* [Provided passage]:
Christina Szalinski
More than half the cells in the human body are not human — they’re microbes. Each microbe makes unique molecules, or metabolites, and studying them is crucial for understanding the microbiome’s role in health and disease.
But with so many microbes and metabolites floating around — literally trillions — how can you tell which microbe made which molecule? How do you know whether a molecule came from a microbe or the host?
Thanks to researchers from the University of California San Diego, answering those questions just got a lot easier. As reported in Nature Microbiology this month, they’ve developed a public search tool that matches microbes to the metabolites they produce within seconds.
No other tool like this exists, the researchers say, and it could be pivotal in advancing medical science and microbiome-based therapies.
“For the past few centuries, we’ve focused on the host-derived molecules,” said study author Pieter Dorrestein, PhD, pharmacology professor at UCSD. “So, we have a pretty good inventory of the host-derived or human-derived molecules, but a pretty poor inventory of the molecules that microbes produce.”

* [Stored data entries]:
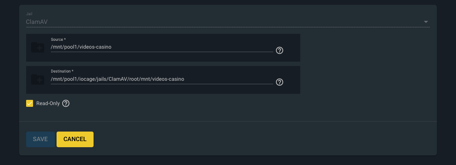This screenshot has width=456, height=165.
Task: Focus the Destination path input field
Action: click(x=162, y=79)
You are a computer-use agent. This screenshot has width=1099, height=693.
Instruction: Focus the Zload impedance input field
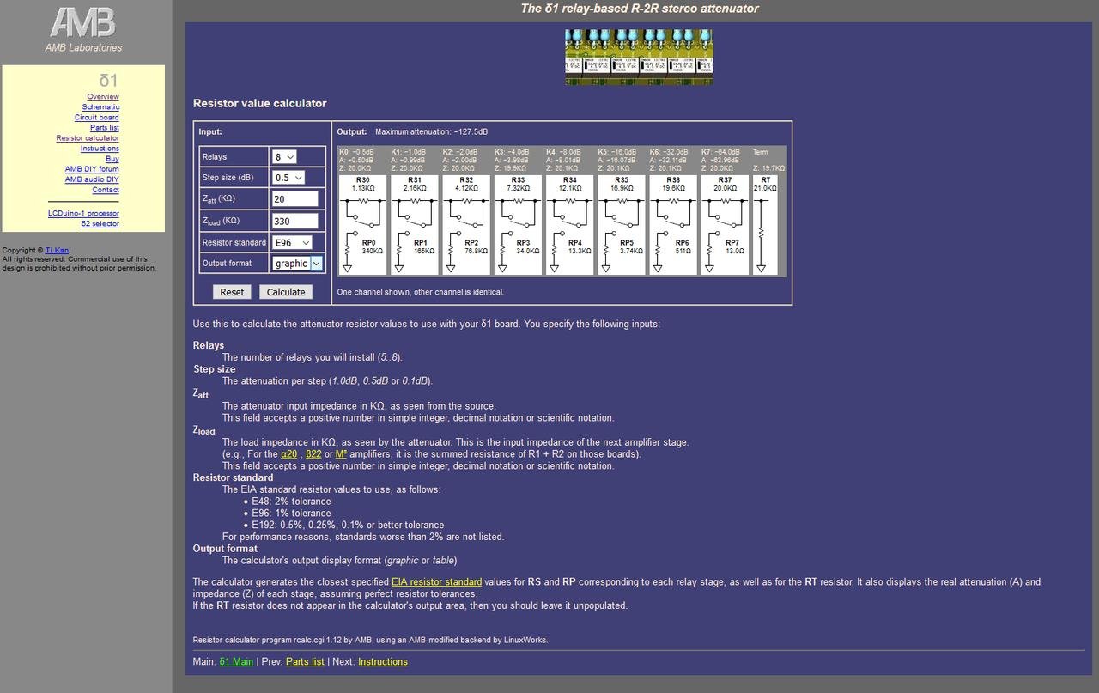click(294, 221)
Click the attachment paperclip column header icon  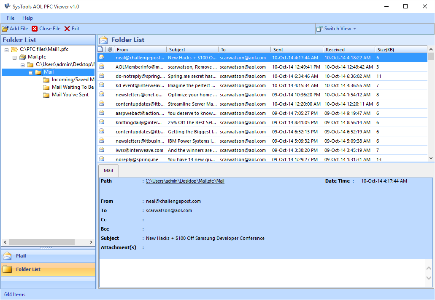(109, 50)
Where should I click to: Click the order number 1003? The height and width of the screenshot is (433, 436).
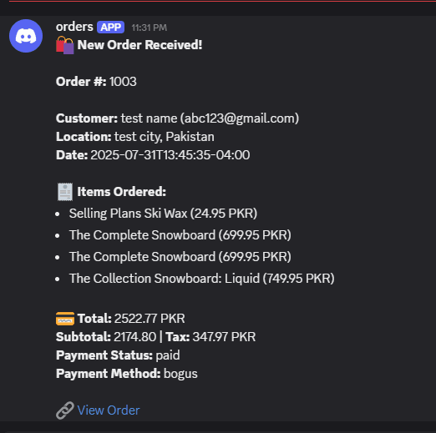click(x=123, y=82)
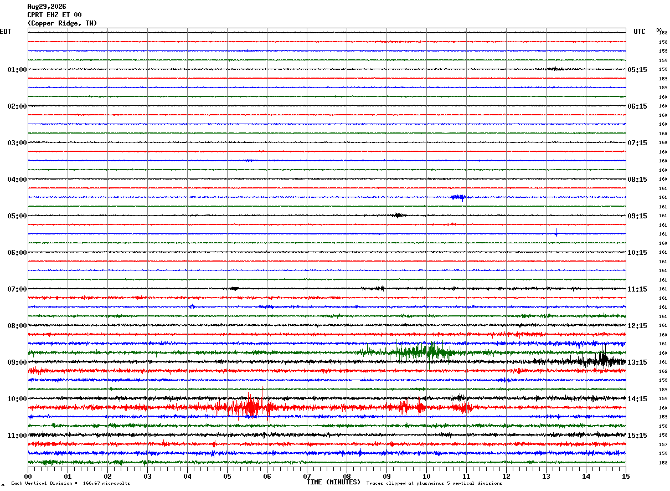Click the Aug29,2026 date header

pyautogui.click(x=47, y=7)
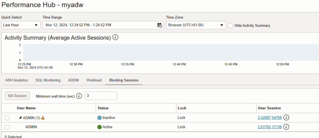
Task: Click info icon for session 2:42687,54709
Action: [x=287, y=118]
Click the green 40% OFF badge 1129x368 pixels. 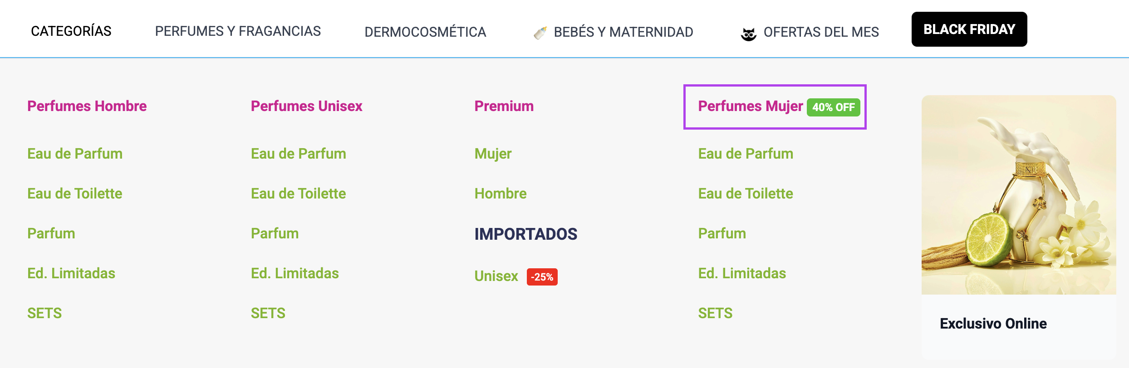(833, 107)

--

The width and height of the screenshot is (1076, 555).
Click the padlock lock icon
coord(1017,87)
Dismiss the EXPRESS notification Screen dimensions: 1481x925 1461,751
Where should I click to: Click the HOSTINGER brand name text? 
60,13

* [Explore the material]:
1) Answer these from the article on microbial metabolites:
(a) What share of the cells in the human body are microbes?
(b) In which journal was the search tool reported?
(c) What is Pieter Dorrestein's position at UCSD?
2) Proceed with the article on microbial metabolites, picking up after its last sentence.
The stored data entries are separate lines with no connection to the article on microbial metabolites.

* [Response list]:
1)
(a) More than half.
(b) Nature Microbiology.
(c) Pharmacology professor.

2)
Developed from 100 million data points crowdsourced from scientists worldwide, the tool — called microbeMASST— searches a database of 60,000 microbe metabolites. Scientists can take a complex sample — plasma, tissue, feces — and based on data features of the molecules present in the sample, determine what microbes made those molecules.
“This is powerful,” said Eric B. Taylor, PhD, associate professor of molecular physiology and biophysics at the University of Iowa Carver College of Medicine, Iowa. (Taylor wasn’t involved in the study.) “This can advance medical science by informing new microbiomic mechanisms of health and disease that may be therapeutically modulated.” That could have implications for many diseases, “from nonalcoholic fatty liver disease to Alzheimer’s to diabetes to IBD.”
How the Tool Works
The molecules that microbes make can be involved in communication (signaling), metabolizing nutrients or drugs, or modulating inflammation, among other tasks. They can influence the local site where they reside, or they can travel — for instance, studies have shown that gut microbial molecules can affect the brain.
The study of these metabolites is known as metabolomics.
“The type of metabolomics we use is essentially a fancy scale,” Dorrestein said, “where we weigh all the molecules that are present in the sample. From that, we can begin to start inferring and understanding the structure.”
That “fancy scale” is tandem mass spectrometry, an analytical technique used to separate and measure the weight of molecules.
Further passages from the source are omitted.